With regard to the first puzzle mentioned by Jensen et. al, Bobonis and Shatz (2007) argue that tax policies directly aimed at foreign investors have little effect and do not play an important role in the location investment decision. It is important to note that their research was focused on different states across the United States but could have similar implications for the EU. Buettner and Ruf (2007) argue further that, when tax incentives are issued to convince MNEs to influence their location decision, they are generally out of proportion, and thus the costs usually exceed the benefits. Relating to the second puzzle, Kokko and Blomström (2003, pp. 1–3) suggest that the use of investment incentive is not an efficient way to raise national welfare. Their main argument is that positive spillover is not automatic consequence of FDI or MNE activity. National firms will only benefit from FDI if they have the motivation – and perhaps more important – the ability to absorb the technology and skill spillovers. Furthermore, they indicate that when governments choose to maximize these spillovers by incentive policies, it generally turns out to be inefficient. Another frequently used argument, and line with the second puzzle, is employment, or the creation of new jobs, as most politicians like to argue. Jensen et al. (2015, pp. 334–335) demonstrate that governments use “creative accounting” for the number of jobs created. Most of the newly available positions are generally filled by individuals already employed, these positions usually require highly skilled or educated people. In addition, Jensen et al. mention the research of Glaeser (2001) who demonstrates that the amount of jobs created relative to the number of dollars spent are most of the time out of balance. It provides clear evidence that incentives are generally considered excessive.

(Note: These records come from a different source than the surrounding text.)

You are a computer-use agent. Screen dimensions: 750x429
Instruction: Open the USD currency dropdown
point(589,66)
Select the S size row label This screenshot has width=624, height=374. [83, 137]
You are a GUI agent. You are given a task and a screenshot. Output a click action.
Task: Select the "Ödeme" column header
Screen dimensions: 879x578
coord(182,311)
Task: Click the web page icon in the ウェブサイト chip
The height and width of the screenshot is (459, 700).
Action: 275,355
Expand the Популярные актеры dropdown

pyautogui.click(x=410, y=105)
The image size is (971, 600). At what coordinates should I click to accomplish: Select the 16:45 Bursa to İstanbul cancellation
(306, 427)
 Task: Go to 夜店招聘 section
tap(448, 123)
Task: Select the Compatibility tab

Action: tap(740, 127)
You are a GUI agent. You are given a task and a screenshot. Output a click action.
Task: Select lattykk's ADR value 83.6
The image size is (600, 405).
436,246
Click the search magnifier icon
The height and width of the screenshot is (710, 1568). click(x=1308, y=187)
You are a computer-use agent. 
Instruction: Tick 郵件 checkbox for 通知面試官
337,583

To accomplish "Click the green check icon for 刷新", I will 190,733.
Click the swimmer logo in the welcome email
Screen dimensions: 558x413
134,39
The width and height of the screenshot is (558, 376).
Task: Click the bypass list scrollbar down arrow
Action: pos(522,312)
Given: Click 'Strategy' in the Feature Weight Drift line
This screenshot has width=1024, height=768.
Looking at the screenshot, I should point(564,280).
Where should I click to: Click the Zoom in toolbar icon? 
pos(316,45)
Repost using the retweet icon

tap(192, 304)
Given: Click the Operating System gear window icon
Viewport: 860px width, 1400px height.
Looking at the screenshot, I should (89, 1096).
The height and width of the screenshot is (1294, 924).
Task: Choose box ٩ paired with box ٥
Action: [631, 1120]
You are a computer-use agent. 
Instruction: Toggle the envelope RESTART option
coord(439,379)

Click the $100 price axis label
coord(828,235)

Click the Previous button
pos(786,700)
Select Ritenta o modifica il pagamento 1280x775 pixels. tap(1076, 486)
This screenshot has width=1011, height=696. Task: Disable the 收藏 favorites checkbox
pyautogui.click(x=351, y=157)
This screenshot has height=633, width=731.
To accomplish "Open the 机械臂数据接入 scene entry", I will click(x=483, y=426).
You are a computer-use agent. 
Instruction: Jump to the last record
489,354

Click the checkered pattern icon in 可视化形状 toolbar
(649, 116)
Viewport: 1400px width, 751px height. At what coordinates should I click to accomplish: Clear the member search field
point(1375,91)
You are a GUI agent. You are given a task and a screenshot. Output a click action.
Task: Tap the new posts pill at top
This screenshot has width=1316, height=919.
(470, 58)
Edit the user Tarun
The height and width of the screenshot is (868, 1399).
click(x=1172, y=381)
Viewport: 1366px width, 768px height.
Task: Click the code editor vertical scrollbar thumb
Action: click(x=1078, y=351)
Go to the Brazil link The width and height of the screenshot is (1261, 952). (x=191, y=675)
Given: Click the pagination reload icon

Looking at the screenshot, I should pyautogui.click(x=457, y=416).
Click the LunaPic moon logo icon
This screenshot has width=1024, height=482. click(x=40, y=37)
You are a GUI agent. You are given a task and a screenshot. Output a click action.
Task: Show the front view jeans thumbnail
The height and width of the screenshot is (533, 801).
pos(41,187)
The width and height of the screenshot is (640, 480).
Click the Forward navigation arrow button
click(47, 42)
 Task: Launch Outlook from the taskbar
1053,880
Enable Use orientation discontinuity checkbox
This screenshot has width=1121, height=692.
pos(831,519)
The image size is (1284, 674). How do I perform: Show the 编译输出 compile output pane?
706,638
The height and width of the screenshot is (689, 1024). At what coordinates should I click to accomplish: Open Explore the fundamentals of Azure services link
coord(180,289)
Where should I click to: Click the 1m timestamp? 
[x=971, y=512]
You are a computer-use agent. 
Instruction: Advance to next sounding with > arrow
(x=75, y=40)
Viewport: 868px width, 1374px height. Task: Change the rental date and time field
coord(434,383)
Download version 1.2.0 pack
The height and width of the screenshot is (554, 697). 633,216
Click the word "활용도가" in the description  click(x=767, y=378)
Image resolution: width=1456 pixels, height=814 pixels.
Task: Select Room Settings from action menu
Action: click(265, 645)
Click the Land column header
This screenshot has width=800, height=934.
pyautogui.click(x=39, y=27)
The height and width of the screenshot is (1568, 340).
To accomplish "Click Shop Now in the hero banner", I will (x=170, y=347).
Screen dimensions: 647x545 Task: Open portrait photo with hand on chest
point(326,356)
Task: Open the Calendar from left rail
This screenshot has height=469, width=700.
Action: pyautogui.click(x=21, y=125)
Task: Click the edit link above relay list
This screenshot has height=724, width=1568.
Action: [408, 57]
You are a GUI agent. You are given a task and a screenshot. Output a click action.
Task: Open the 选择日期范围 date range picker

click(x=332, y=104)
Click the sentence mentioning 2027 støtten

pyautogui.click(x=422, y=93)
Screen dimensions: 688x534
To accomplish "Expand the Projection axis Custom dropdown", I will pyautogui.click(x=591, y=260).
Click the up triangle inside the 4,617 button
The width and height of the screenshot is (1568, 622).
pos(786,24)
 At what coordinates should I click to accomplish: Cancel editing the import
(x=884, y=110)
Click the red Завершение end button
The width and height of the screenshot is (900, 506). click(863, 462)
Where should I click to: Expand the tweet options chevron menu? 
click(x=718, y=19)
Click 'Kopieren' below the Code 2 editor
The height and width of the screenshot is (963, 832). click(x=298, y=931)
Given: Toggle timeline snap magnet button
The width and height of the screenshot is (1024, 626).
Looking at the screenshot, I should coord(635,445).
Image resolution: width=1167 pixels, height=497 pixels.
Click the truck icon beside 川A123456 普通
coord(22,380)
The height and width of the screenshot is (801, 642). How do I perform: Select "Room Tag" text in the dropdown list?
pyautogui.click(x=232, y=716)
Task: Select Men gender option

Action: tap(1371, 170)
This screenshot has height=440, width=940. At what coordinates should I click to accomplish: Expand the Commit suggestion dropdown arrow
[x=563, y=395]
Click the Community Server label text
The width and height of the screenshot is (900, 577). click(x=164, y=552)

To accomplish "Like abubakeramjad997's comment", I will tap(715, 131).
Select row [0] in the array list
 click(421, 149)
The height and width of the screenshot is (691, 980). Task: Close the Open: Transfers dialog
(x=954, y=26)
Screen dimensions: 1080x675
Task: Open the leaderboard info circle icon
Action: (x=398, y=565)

Moreover, hardly any government takes into account the “counterfactual and the multiplier”. This entails, that (i) usually governments do not consider the amount of jobs created without the incentive program; and (ii) governments do not determine the amount of jobs created indirectly because of the incentive program.

3.5

How does the Netherlands provide tax incentives?

“The Netherlands want you to know that it is not a tax haven. But Menno Snel, the country’s No. 2 finance official, grudgingly acknowledges that the Dutch have become experts at something else: aggressive tax planning.” (Ewing, 2018)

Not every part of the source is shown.